Bürgermeister Hans-Peter Dangschat freute sich, dass der Kreisbauerntag zum zweiten Mal in Folge im Stadtgebiet stattfand. Hier gebe es viele Menschen, die mit der Landwirtschaft zu tun haben, und gerade in jüngster Zeit seien einige Höfe übergeben worden: »Die nächste Generation packt an, das ist gut.« In der Stadt werde die Landwirtschaft wertgeschätzt und die Pflege der Kulturlandschaft. 

Landrat Andreas Danzer betonte: »Die Landwirtschaft gehört zur Hoamat.« Viele Themen beschäftigten die Landwirte heute. Ein direkter Austausch sei sehr wichtig. Der Landwirtschaftsbeirat im Landkreis Traunstein bringe alle an einen Tisch und sei daher wichtig. Der jüngste Regionaltag in Traunstein habe einmal mehr die Arbeit der Landwirte sichtbar gemacht und Erzeuger und Verbraucher zusammengebracht. 
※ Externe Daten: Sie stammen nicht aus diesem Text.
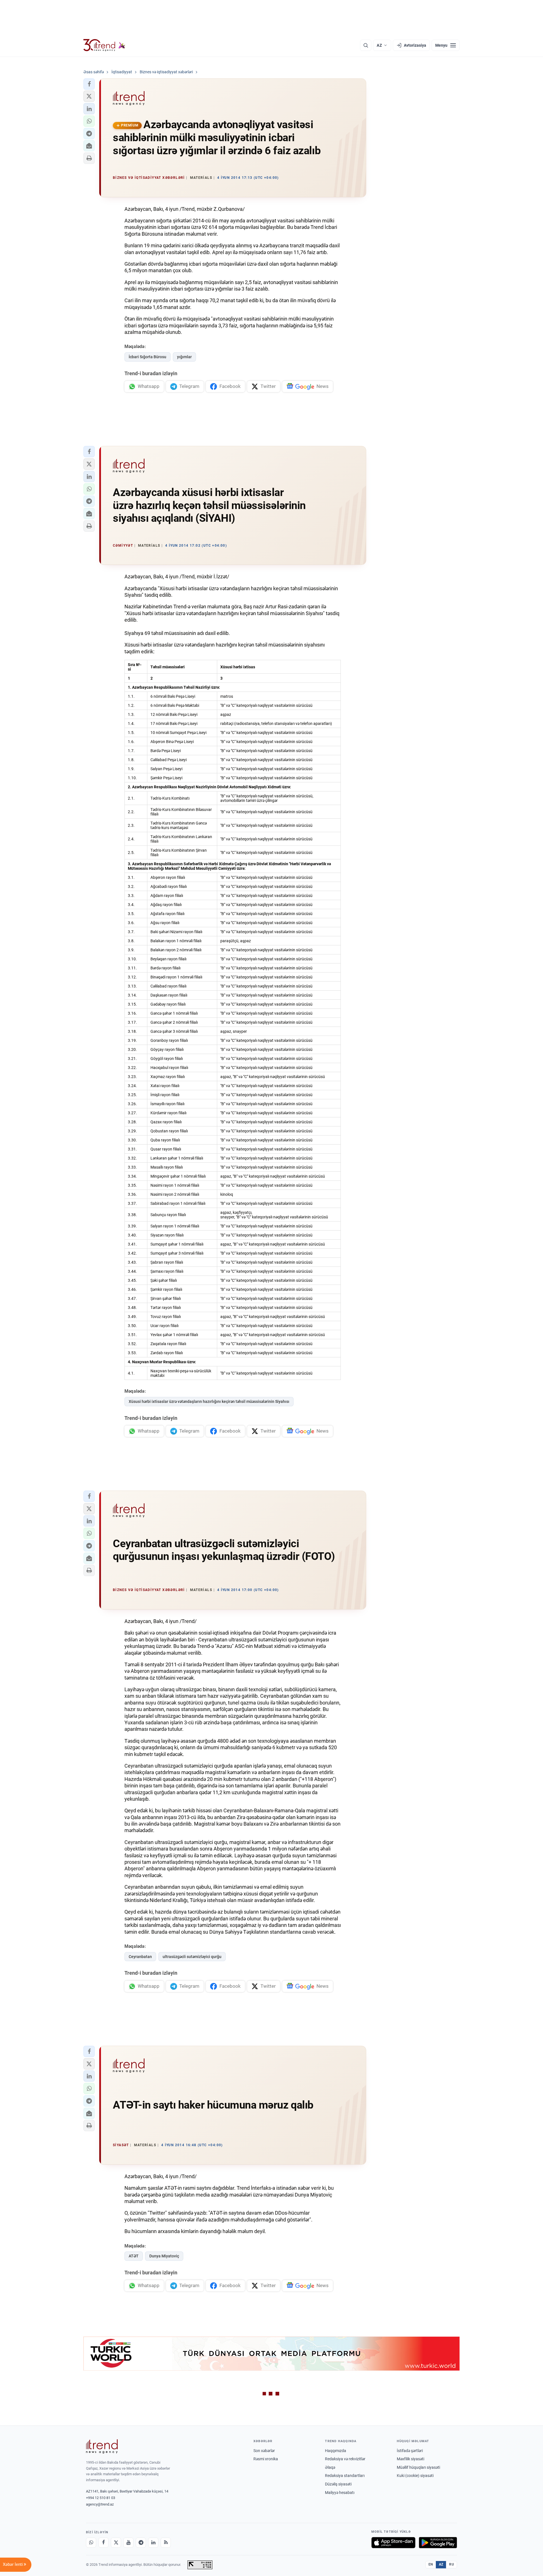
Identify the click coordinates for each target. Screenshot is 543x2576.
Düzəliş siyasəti (338, 2484)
Sepp Siglreithmayr jun. stellte den BBV-Ortsverband Stein/St. Georgen vor, der alle Betriebe im Gebiet der ehemaligen Gemeinde Stein umfasst. Zusammen mit den Ortsverbänden Traunwalchen und Pierling seien derzeit in Traunreut noch 74 landwirtschaftliche Betriebe, darunter 55 Milchviehhalter, aktiv. »Es werden aber immer weniger«, so Siglreithmayr. 

Die Landwirte bewirtschaften insgesamt 1729 Hektar Fläche und halten 1200 Milchkühe sowie 200 Maststiere. Im Stadtgebiet gibt es auch noch einen Schweinehalter. Derzeit hat Stein keinen Bauernobmann. Für alle drei Ortsverbände ist Frank Janetzky zuständig. Ortsbäuerinnen sind Gertrud Maier und Steffie Schaffner. 

Im Rahmen des Kreisbauerntags wurden die neu[1]en Landwirtschaftsmeister geehrt: Franz Berreiter, Andreas Heitauer, Theresa Helminger, Andreas Hofmeister, Johannes Huber, Michael Irlacher, Jakob Maier, Stefan Niederbuchner, Simon Voderhuber, Josef Wastlschmid, Simon Wimmer, Christian Wolferstetter, Abraham Zeltsperger. Musikalisch umrahmt wurde der Kreisbauerntag von der »Irger Tanzlmusi«. Der nächste Kreisbauerntag findet 2027 in Holzhausen bei Bergen statt.